## WORK TO BE COMPLETED
Reproduce the listing below word for word and exclude any picture.

## INPUT DATA
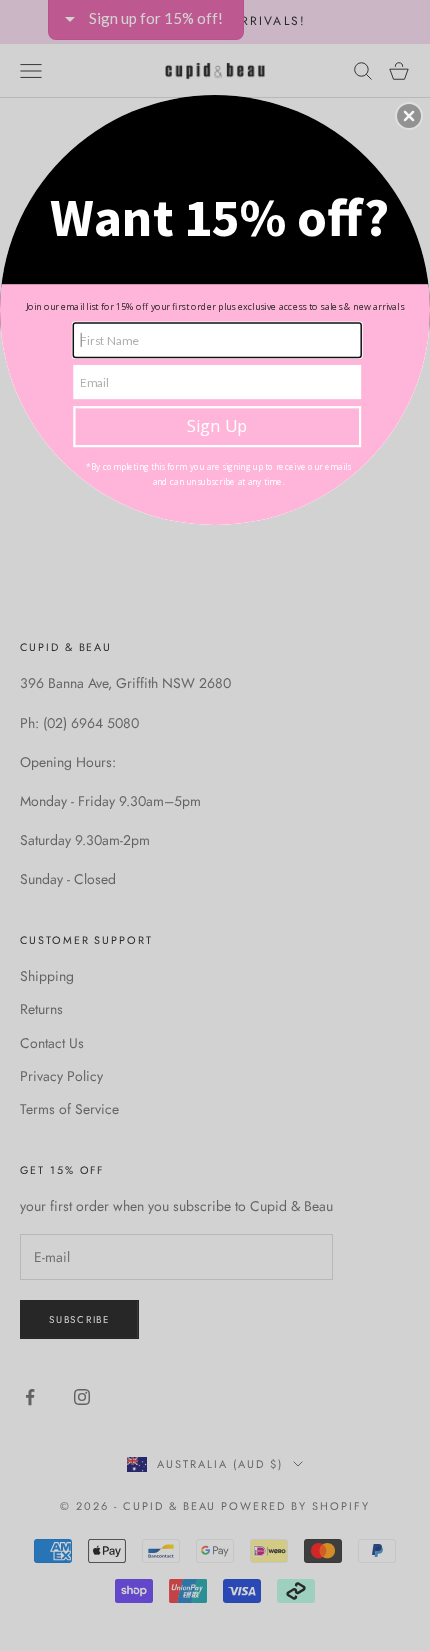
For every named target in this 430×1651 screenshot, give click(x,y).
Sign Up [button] (217, 425)
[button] (409, 116)
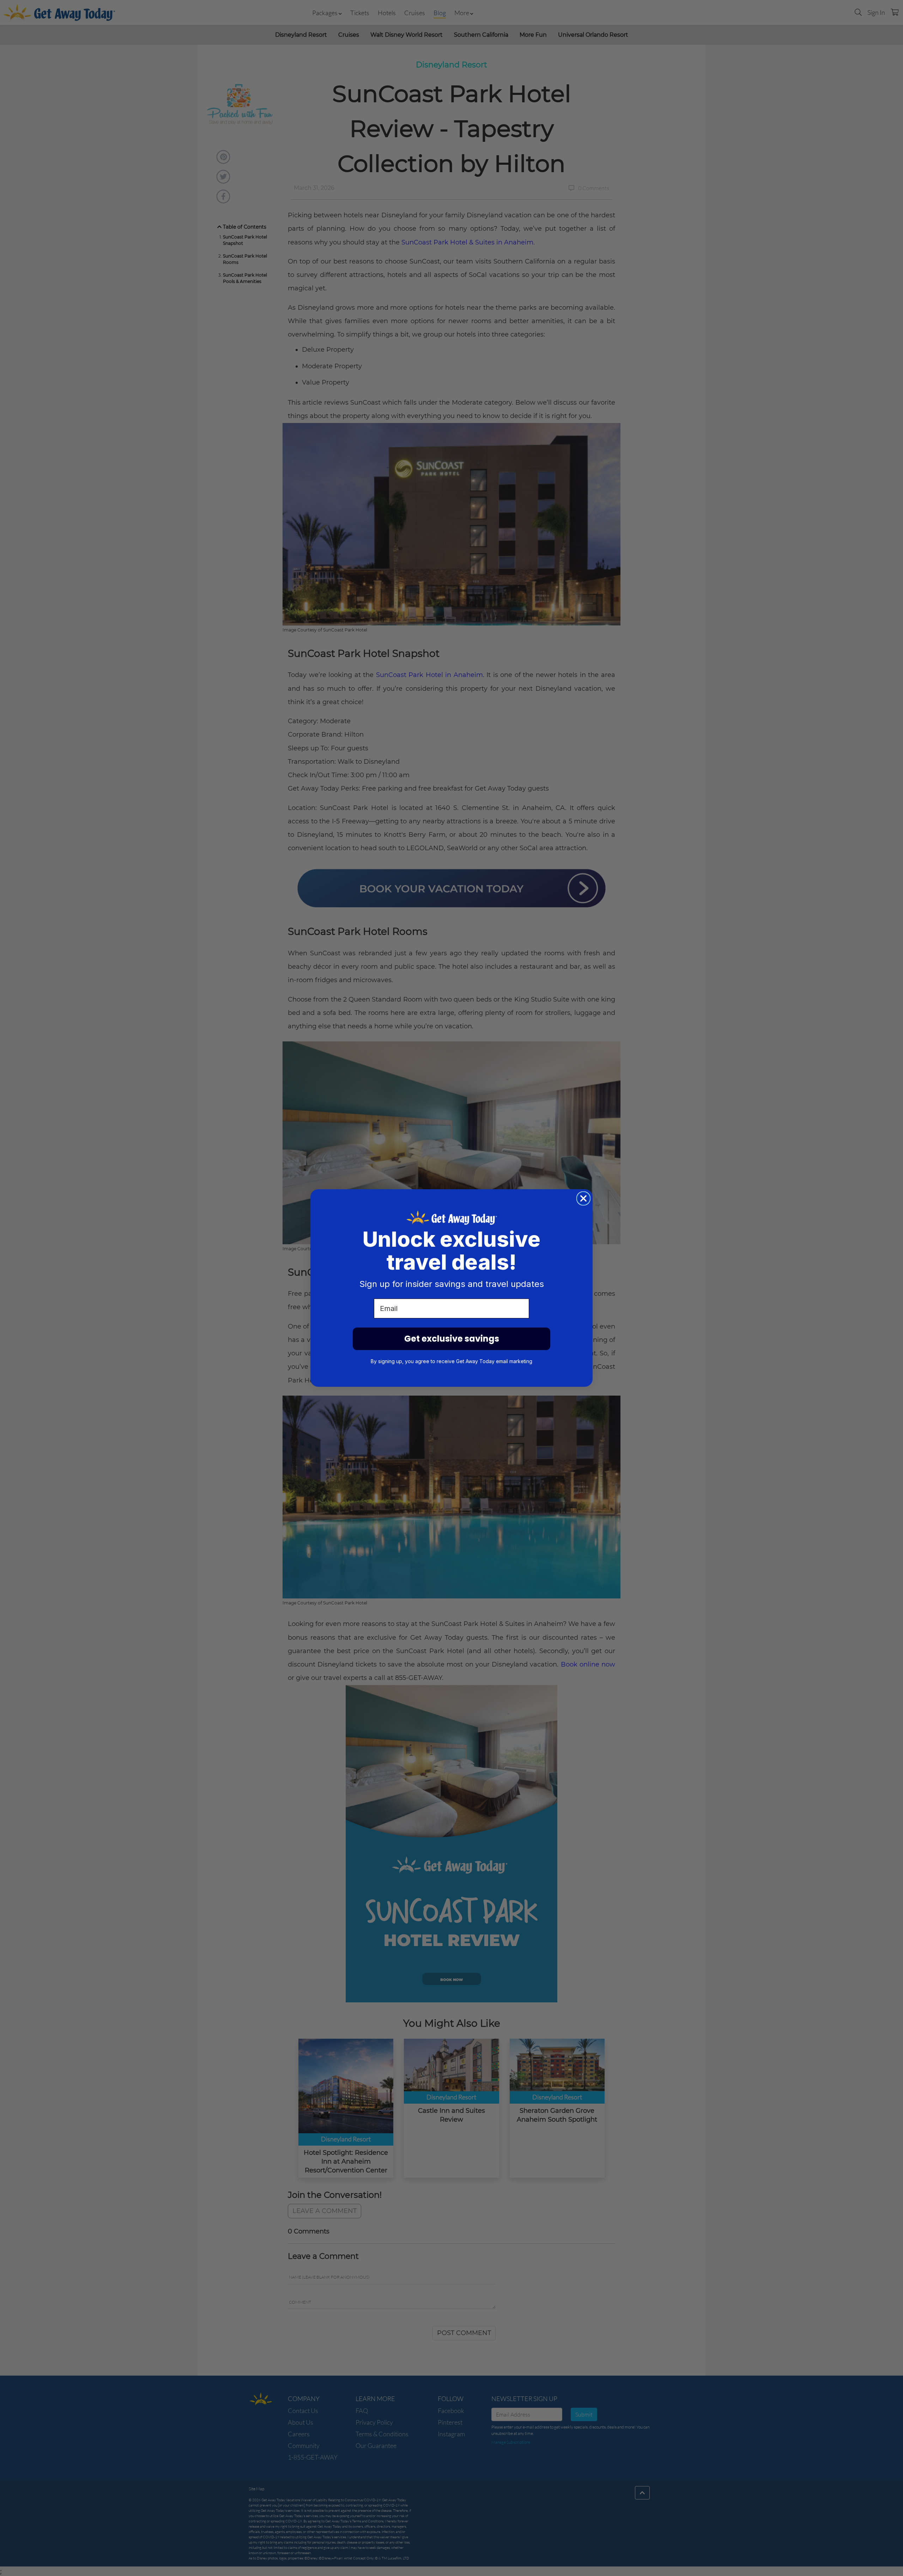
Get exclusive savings (451, 1338)
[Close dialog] (583, 1198)
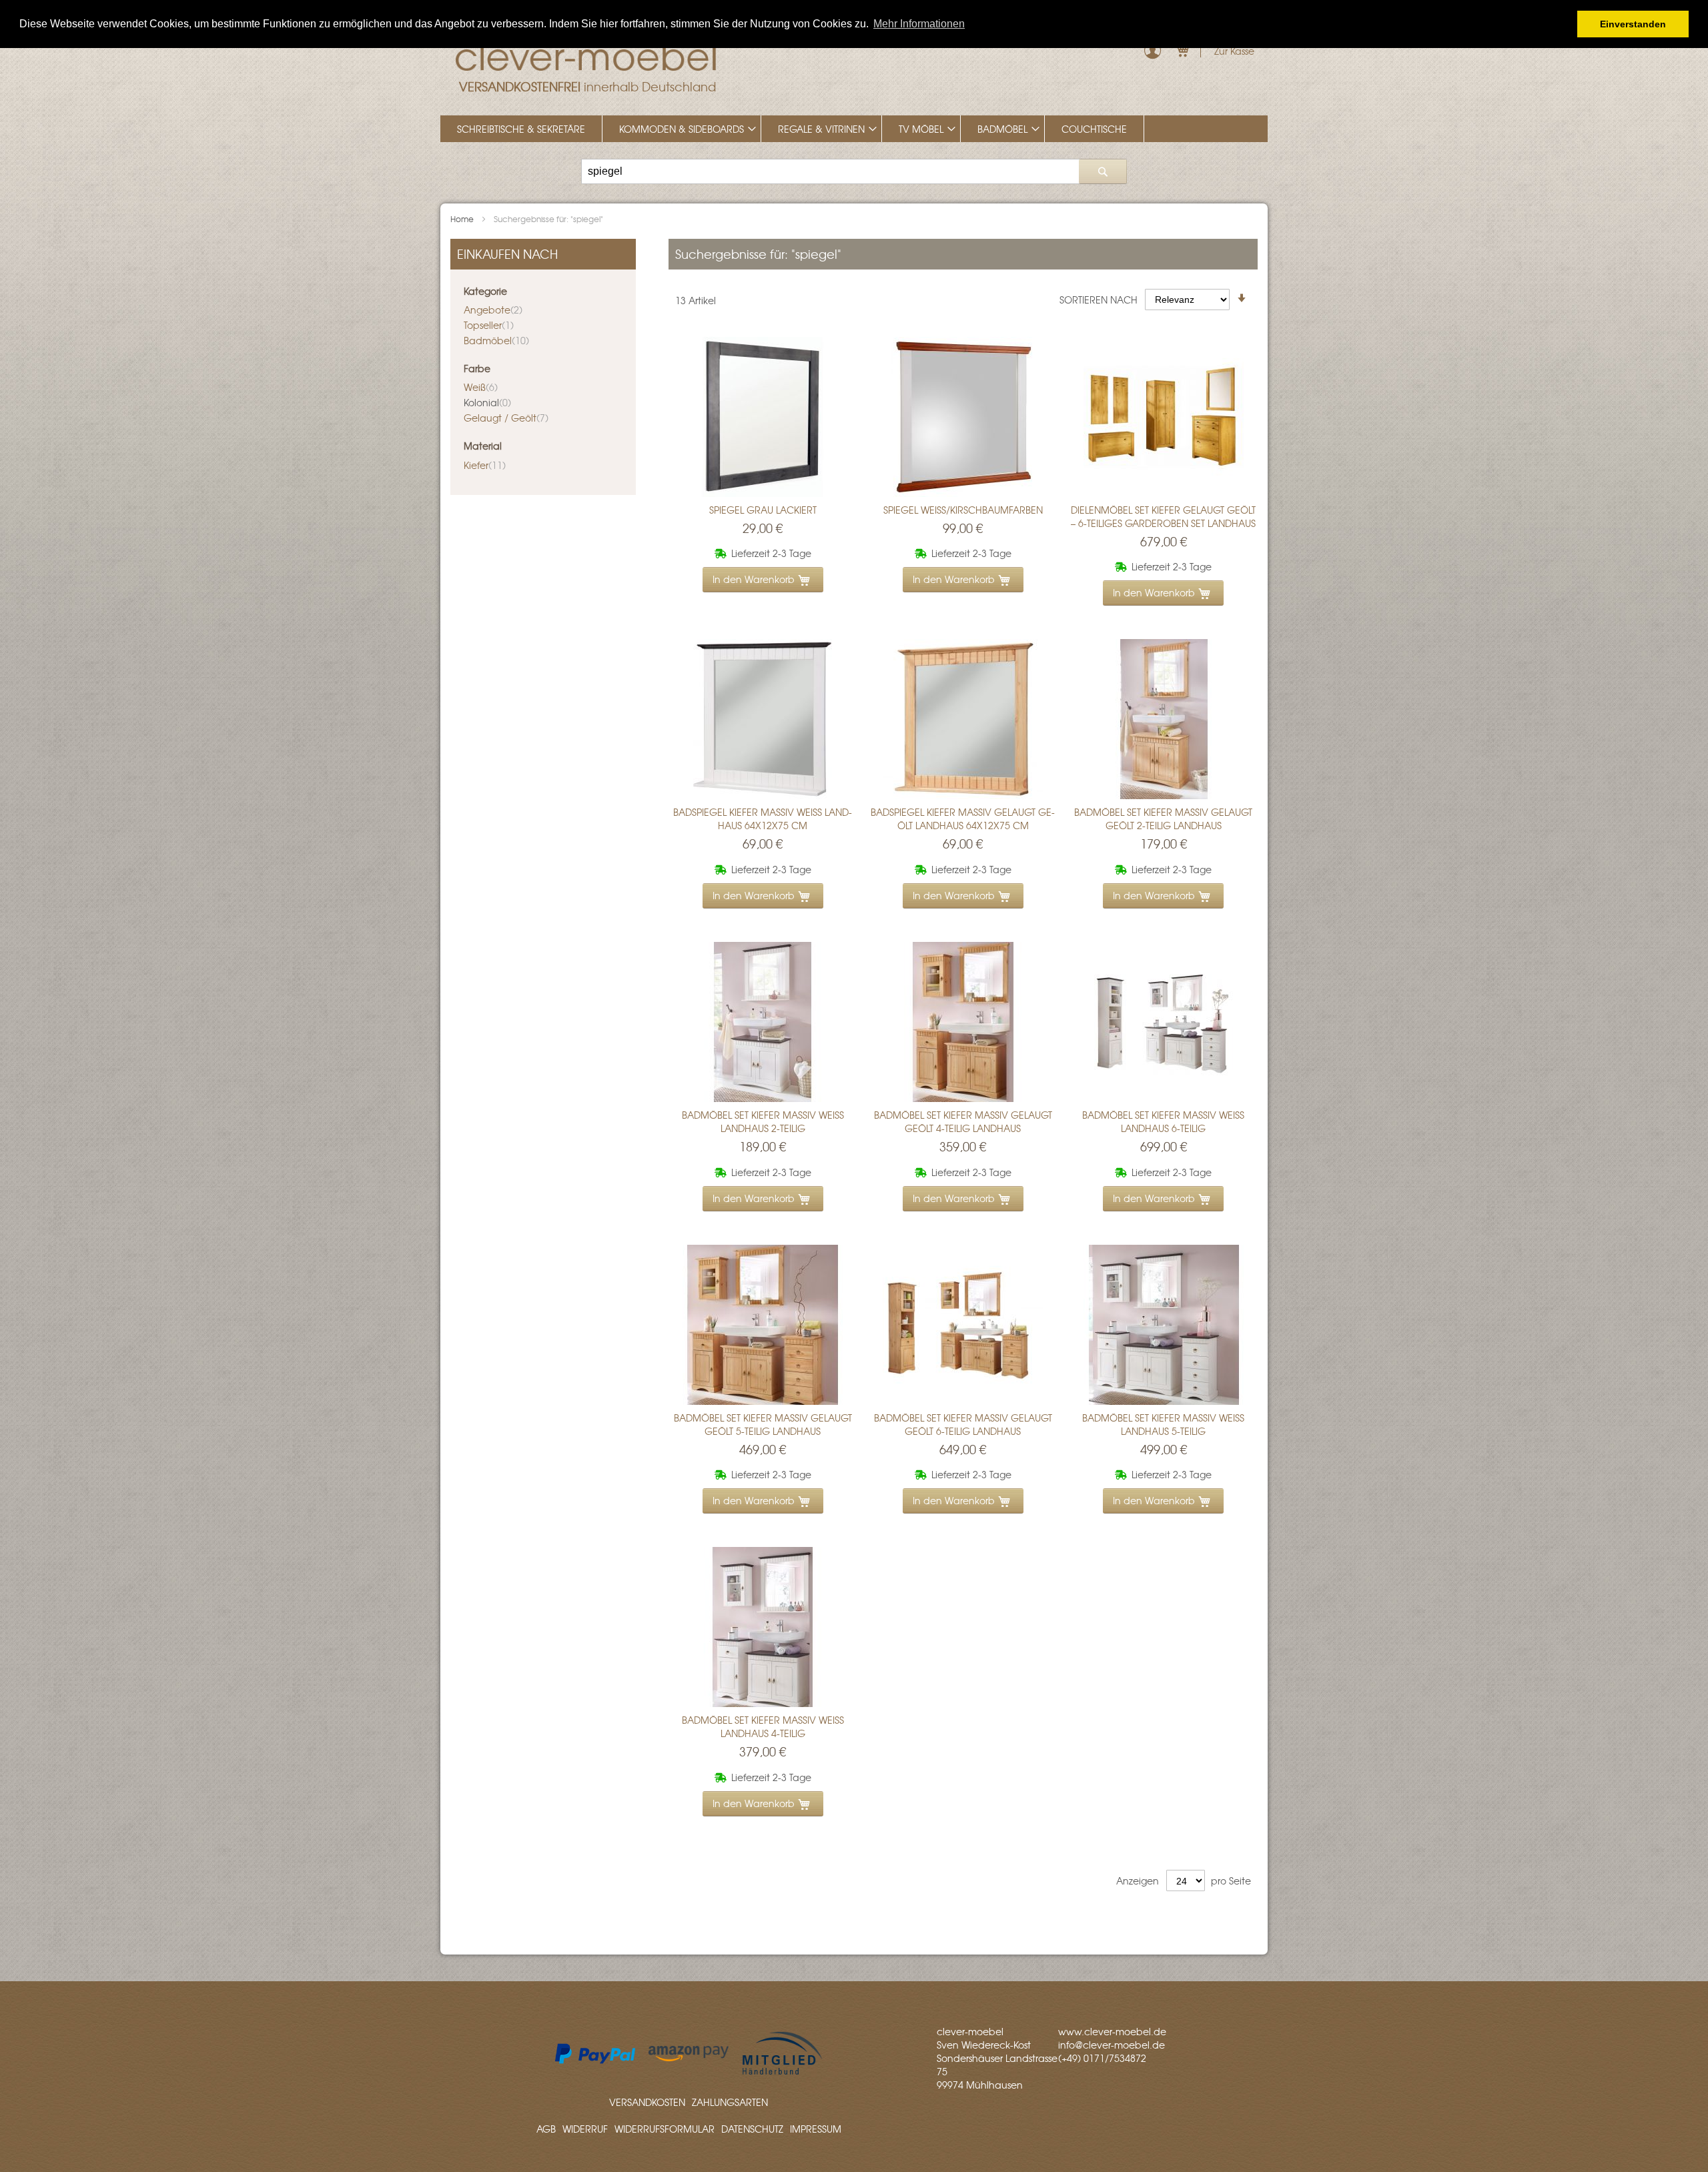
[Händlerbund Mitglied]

## SOLUTION TO THE PROBLEM
For every named target in this 430×1651 screenshot, give click(x,y).
Sign Up [button] (217, 425)
[button] (409, 116)
Get exclusive savings (451, 1338)
[Close dialog] (583, 1198)
[Händlerbund Mitglied]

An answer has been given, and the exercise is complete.